Training in biochemistry

Is possible in several ways. In-Depth knowledge acquisition in biochemistry in the context of chemistry, biology or biotechnology studies can also be an alternative.

When taking up a bachelor's degree in chemistry with profiling in biochemistry, it is advisable to take additional biological basic lectures and internships as well as an introductory lecture in biochemistry. To specialize, you enroll in a bachelor's degree for a master's degree in biochemistry, attend biochemistry lectures and complete biochemical internships.

It is advisable, after detailed consultation, to additionally attend lectures and internships, especially in molecular biology, biophysical chemistry, and biophysics, genetics, cell biology, microbiology, biomedicine or related subjects. Solid knowledge in bioinformatics is also increasingly important. The required and offered study content and its scope vary from university to university.

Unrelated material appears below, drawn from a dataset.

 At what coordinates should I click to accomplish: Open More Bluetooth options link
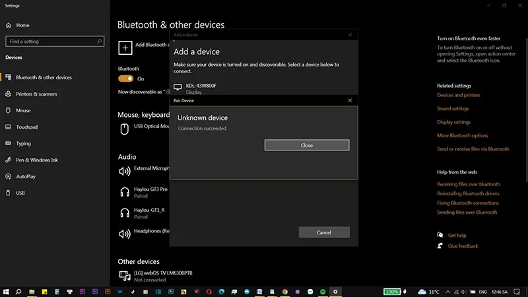pyautogui.click(x=462, y=135)
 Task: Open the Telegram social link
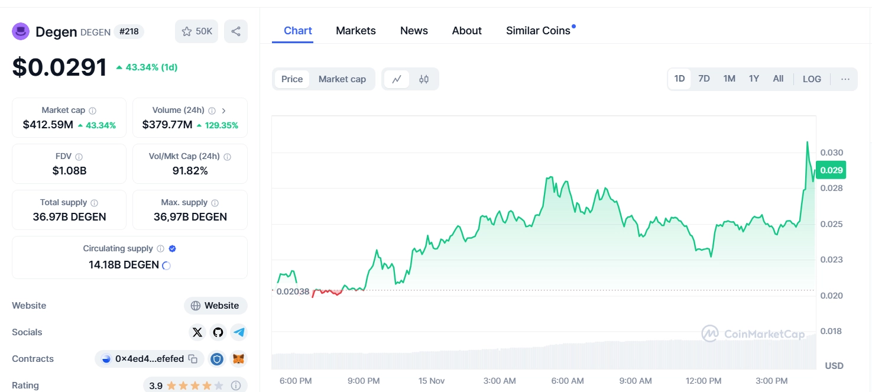point(239,332)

At a number of universities, training as a molecular biologist or biochemist in biology studies is possible, with specialization in the master's program. Here conversely, in addition to lectures and courses in molecular biology and biochemistry, in particular knowledge in the branches of chemistry and biophysics should be made up and deepened.

An increasing number of universities offer their own biochemistry degree program. The program offers a cross-section between a chemical, biological, and some medical education and concludes - via the Bachelor - with the Master, mostly followed by a doctorate. An overview of the universities with the program Biochemistry is available in our university finder.

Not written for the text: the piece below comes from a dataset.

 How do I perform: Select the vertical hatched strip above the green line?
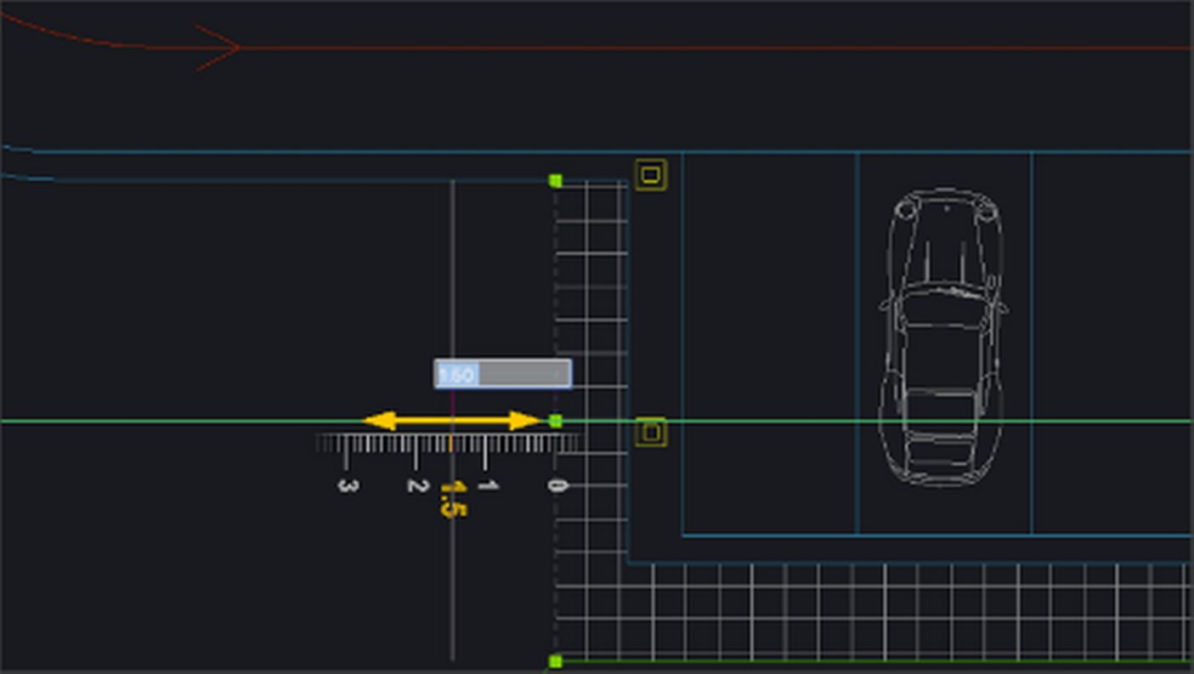[591, 289]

Some universities also offer additional special courses, in particular in the field of molecular biotechnology, molecular medicine, and medicinal chemistry. Despite medical references, these programs are usually affiliated with natural science faculties and lead to a master's degree, which is usually followed by a scientific doctorate.

In general, life sciences, with their strong interdisciplinary implications, are not always clearly defined in the curriculum. Anyone who has chosen this area as a career choice can also successfully enter biochemical research through training in organic chemistry, pharmacology, toxicology, pharmacy, physics or food chemistry. A suitable mix of appropriately trained professionals is increasingly being sought in the most strongly interdisciplinary research teams in science and industry. 

 

Biochemistry as a career

The career opportunities in the field of biochemistry are diverse. If you want to stay in basic research, you can find a job at universities and research institutes. Especially in the border area to medicine, there is an increasing need for research. Biochemists are increasingly in demand in the clinical area.

In the industry, there are companies in the pharmaceutical and biotech industries that have a need for biochemistry graduates for applications in "red" biotechnology. "White" biotechnology is also on the upswing, with which chemical companies produce plastics and everyday chemicals with environmentally friendly processes or from renewable raw materials, creating many new jobs.

As biocatalytic processes are increasingly used in industrial applications, protein biochemists are increasingly needed who have learned how to deal with enzymes, antibodies or other proteins. There are also interesting opportunities in the areas of crop protection, nutrition and in consumer-related sectors such as the food and cosmetics industry.

Interesting perspectives arise in addition to the production of active ingredients in product development and marketing. The area of public relations and administration in public authorities, associations and research institutes is also playing an increasingly important role. In addition, leadership positions in the chemical and pharmaceutical industries, as well as in management consultancy and finance companies are being filled by life scientists.